The output isn't a TOC curve — it's a distribution of TOC curves, one per posterior sample. The mean is your best guess; the spread is your uncertainty. Drilling decisions become probability calculations.

Why this matters for production reservoir teams

Two things to take away.

First — uncertainty is a feature, not a bug. A posterior distribution lets a reservoir engineer say "with 90% confidence, TOC at this depth is between 3.2% and 4.8%" instead of "TOC = 4.0%, trust me." Drilling decisions get better when uncertainty is explicit.

Second — the methods exist; the integration doesn't. HMC samplers are available off-the-shelf in Stan, PyMC, and NumPyro. The blocker isn't the algorithm — it's that no commercial petrophysics suite ships with a Bayesian inversion path. Until that changes, this stays a research-paper technique.

"We need to integrate advanced methods, such as the proposed Bayesian approach, in commercial software packages to enhance accessibility and applicability in the oil and gas industry."

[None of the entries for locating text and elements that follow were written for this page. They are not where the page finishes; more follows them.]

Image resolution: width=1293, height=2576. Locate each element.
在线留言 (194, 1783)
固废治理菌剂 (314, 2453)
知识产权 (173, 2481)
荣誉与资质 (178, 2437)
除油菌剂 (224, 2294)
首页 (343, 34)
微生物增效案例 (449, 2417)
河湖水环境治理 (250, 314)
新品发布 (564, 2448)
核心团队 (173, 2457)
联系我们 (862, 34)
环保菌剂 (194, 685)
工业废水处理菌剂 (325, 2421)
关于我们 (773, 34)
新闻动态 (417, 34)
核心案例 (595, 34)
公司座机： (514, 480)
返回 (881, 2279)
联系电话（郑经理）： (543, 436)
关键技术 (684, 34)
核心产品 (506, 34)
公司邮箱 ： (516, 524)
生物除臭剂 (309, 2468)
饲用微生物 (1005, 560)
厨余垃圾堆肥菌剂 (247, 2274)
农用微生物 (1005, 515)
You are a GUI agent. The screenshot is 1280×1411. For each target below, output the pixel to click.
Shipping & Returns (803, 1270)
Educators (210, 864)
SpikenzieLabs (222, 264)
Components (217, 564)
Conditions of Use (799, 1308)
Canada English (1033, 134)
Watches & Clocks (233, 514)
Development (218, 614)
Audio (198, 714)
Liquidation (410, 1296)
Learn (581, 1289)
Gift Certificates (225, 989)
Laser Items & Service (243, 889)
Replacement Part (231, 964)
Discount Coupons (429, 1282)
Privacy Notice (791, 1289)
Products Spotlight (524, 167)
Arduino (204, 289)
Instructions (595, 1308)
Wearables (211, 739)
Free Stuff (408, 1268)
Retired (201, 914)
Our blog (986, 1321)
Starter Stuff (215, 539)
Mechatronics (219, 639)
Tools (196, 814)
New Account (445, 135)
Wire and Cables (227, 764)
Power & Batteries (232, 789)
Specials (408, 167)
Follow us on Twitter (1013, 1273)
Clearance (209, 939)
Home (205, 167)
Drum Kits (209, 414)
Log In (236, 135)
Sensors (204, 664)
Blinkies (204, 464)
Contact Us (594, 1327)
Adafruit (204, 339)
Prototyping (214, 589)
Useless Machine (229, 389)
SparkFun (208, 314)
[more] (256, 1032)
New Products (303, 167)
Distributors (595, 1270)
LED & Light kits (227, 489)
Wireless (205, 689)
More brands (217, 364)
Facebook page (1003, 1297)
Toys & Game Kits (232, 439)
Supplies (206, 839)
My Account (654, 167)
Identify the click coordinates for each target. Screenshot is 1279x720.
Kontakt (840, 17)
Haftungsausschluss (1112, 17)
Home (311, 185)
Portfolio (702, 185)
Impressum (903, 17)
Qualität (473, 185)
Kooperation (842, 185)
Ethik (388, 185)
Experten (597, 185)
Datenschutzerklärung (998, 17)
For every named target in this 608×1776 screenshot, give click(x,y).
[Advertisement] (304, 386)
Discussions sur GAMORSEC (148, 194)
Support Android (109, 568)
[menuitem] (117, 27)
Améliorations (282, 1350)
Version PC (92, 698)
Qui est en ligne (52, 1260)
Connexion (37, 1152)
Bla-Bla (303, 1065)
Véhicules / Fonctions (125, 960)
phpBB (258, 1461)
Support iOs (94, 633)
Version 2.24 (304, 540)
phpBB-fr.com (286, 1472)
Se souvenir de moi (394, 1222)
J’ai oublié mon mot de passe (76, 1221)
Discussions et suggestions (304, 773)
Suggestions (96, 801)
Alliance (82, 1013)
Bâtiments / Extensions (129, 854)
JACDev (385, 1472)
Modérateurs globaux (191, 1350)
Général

— Dr. Ganguli, on the closing slide

Watch the full webinar

Bayesian Reservoir Characterisation — Dr. Shib Sankar Ganguli, full webinar on YouTube

Reference

Ganguli, S. S., Kadri, M. M., Debnath, A. (2022). A Bayesian multivariate model using Hamiltonian Monte Carlo inference to estimate total organic carbon content in shale. Geophysics, 87(5), M163–M177. DOI: 10.1190/geo2021-0644.1

Key takeaways

  1. Uncertainty is a feature, not a bug. “90% confidence TOC is between 3.2% and 4.8%” beats “TOC = 4.0%, trust me” for any drilling decision that depends on the threshold.
  2. HMC mixes orders of magnitude faster than vanilla Metropolis-Hastings on correlated parameter spaces — the gradient information is what unlocks long, high-acceptance steps.
  3. The Bayesian approach beats both empirical and physical-law baselines on Duvernay across MAE, RMSE, and Pearson correlation. Crucially, the uncertainty bands correctly bracket the true TOC most of the time.
  4. The methods exist in PyMC + Stan + NumPyro. The blocker is integration into commercial petrophysics suites — until that ships, this stays a research-paper technique.

Glossary

Credible interval
Bayesian analogue of a confidence interval — a range that contains the parameter value with a stated probability (e.g. 90%). Distinct from a frequentist confidence interval: it's a direct statement about the parameter, not about repeated sampling.
Duvernay
A Devonian shale formation in Western Canada — one of the largest unconventional plays in North America. Used here as the benchmark dataset because it has both abundant well logs and core-TOC measurements for ground-truth validation.
HMC
Hamiltonian Monte Carlo (Duane et al., 1987; Neal, 2011) — a Markov-chain Monte Carlo sampler that exploits gradient information from the log-posterior to take long, high-acceptance steps. Mixes orders of magnitude faster than vanilla Metropolis–Hastings on correlated parameter spaces.
Likelihood
The probability of observing the data given a parameter setting — the data's vote on different parameter values. In Bayesian inference: combined with the prior to produce the posterior.
Metropolis–Hastings
The original MCMC algorithm (Metropolis et al., 1953; Hastings, 1970) — proposes a random step from the current parameter value, accepts or rejects based on a posterior-ratio rule. Simple but slow on correlated parameter spaces; HMC's main competitor.
Posterior distribution
In Bayesian inference: the probability distribution over parameters after observing data — proportional to likelihood × prior. The output of HMC sampling: not a point estimate, but a sampled distribution you can compute means, variances, and credible intervals from.
Prior
The probability distribution over parameters before seeing data — encodes domain knowledge or weakly-informative defaults. 'Weakly-informative' priors let the data dominate where it's plentiful, and the prior dominate where it isn't.
TOC
Total Organic Carbon — the fraction of organic matter in a rock, expressed as a weight percentage. Drives the hydrocarbon potential of a shale reservoir; the headline number for play-screening unconventionals.
ΔlogR
An empirical TOC-estimation method (Passey et al., 1990) that overlays sonic and resistivity logs and reads TOC from their separation. Cheap and ubiquitous — but the calibration constants drift across formations, and there's no uncertainty quantification.